ANNETTE CARY / Tri-City Herald (Pasco, WA) 19sep02

The Department of Energy office responsible for environmental cleanup will begin dismantling Hanford's Fast Flux Test Facility today.

Responsibility for the reactor has been transferred from the Office of Nuclear Energy, Science and Technology to the Office of Environmental Management, which will begin decommissioning immediately, DOE announced Wednesday.

"This is deeply disappointing," said Rep. Doc Hastings, R-Wash. "I strongly disagree with this decision."

Work to shut down FFTF permanently began this year when the Bush administration concluded DOE had no use for the research reactor. Earlier, the Clinton administration made the same decision.

"Our orders have been to shut down the reactor," said Andrea Powell, a DOE spokeswoman in Richland. "We have been since February. This is another piece of that."

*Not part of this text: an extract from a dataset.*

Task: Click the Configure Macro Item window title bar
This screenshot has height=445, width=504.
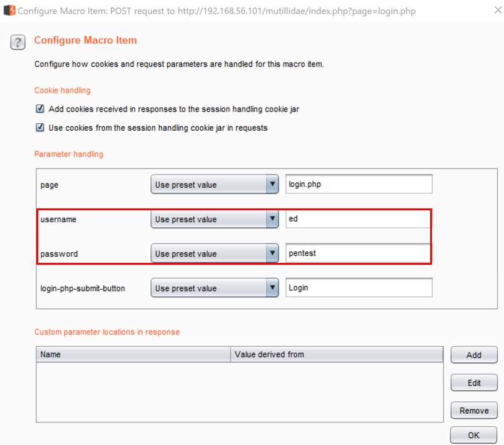Action: pos(250,11)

DOE already has stopped some maintenance work, including turning off the fan that cooled the nuclear instrumentation and another that cooled the control-rod mechanism.

Today, piping will be cut to four insulated containers that once held liquid nitrogen or argon used with the reactor's liquid sodium system. Cranes then will be used to remove the containers.

Supporters of restarting the reactor want it declared surplus and its operation turned over to private industry to produce isotopes for new medical uses and other industrial uses. Although DOE has not cooperated with that proposal, supporters are looking to support from other government agencies, including the Department of Health and Human Services.

But as dismantling proceeds, pulling together a plan to restart the reactor privately becomes more difficult.

"What they appear to be doing is taking a Lincoln Continental in the carport and sawing off the wheels and taking out the windows and turning it into a junker without giving us a chance," said Claude Oliver, chairman of Citizens for Medical Isotopes, or CMI, and the Benton County Commission.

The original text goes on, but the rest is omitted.